Professor Jennifer Powell is Director of the Barber Institute of Fine Arts, and Barber Professor of Fine Arts at the University of Birmingham. Prior to this, she was Curator of Painting and Sculpture at the Royal Academy of Arts, London and Associate Professor at the University of Cambridge. She is a respected scholar in the field of modern and contemporary art, especially sculpture and exhibition cultures since 1945, an area in which she has published widely. Jennifer began her curatorial career with the V&A before taking up the post of Assistant Curator of Modern British Art at Tate Britain in 2010. She was appointed Head of Collections, Programme and Research at Kettle’s Yard, University of Cambridge, in 2013, and played a key role in the gallery’s major capital extension project.

Professor Mark Hallett is the Märit Rausing Director of The Courtauld. Prior to this, he spent more than a decade as the Director of the Paul Mellon Centre for Studies in British Art (PMC), a London-based research centre that is part of Yale University.

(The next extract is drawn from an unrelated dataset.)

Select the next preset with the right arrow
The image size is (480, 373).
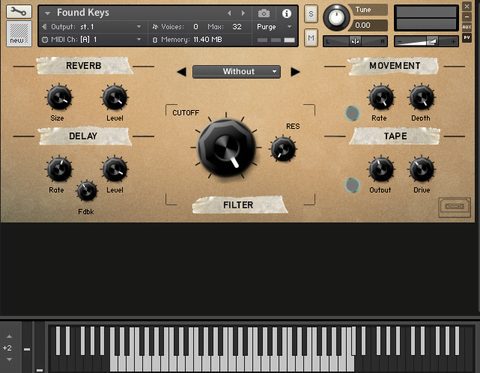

As an art historian, Hallett is best known for his many publications on British art, and for his curatorial involvement in a series of major exhibitions at venues including Tate Britain, the Royal Academy, the Wallace Collection and the Yale Center for British Art. His work ranges from major monographs and exhibitions devoted to the eighteenth-century artists William Hogarth and Joshua Reynolds, to publications on the contemporary artists George Shaw and Frank Auerbach.